● PROBLEM DESCRIPTION
For the string "computer", search the entries below and copy every line where it appears.

● RECORDS SUPPLIED
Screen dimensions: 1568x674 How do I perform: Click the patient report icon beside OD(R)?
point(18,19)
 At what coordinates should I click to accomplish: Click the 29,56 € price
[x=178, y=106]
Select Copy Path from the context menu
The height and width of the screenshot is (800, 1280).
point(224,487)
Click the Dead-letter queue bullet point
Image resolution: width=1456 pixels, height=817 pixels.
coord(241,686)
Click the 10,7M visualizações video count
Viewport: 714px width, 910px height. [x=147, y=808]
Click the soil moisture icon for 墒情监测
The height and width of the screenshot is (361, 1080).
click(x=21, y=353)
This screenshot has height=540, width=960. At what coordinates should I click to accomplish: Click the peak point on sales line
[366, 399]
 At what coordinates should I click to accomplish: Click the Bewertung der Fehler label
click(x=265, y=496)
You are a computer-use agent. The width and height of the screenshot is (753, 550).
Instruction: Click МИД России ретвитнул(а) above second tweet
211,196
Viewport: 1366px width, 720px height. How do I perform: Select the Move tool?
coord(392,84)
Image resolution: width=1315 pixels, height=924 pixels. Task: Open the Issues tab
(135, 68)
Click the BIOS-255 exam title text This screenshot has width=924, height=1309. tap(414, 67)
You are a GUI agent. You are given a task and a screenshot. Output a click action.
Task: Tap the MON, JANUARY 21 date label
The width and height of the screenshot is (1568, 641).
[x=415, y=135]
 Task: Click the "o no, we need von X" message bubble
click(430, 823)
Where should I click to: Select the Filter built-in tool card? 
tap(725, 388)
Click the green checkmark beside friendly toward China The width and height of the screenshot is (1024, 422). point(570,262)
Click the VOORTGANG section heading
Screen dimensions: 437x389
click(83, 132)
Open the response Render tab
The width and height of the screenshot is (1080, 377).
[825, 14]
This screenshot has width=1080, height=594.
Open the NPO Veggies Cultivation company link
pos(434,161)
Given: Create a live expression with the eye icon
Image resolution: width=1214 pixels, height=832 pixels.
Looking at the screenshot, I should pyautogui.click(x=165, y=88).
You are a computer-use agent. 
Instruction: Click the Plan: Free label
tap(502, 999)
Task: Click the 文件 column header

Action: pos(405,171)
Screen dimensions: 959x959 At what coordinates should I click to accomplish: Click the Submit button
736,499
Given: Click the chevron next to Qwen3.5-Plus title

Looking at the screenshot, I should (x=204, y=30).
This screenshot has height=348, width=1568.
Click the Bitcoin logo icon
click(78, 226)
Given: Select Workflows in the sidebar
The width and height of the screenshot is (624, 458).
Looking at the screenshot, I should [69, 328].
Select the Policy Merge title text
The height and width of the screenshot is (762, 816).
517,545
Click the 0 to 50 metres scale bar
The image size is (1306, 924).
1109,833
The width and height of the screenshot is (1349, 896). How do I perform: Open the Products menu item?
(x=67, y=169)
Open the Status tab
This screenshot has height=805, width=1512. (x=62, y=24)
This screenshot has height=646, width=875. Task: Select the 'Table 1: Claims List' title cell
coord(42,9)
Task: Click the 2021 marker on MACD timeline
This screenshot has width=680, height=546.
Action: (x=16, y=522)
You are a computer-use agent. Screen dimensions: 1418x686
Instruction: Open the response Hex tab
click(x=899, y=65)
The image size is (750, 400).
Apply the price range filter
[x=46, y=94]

● SOLVED EXERCISE
You are a computer-use agent. The width and height of the screenshot is (753, 550).
You are a computer-use agent. 
You are a computer-use agent. Screen dimensions: 1418x686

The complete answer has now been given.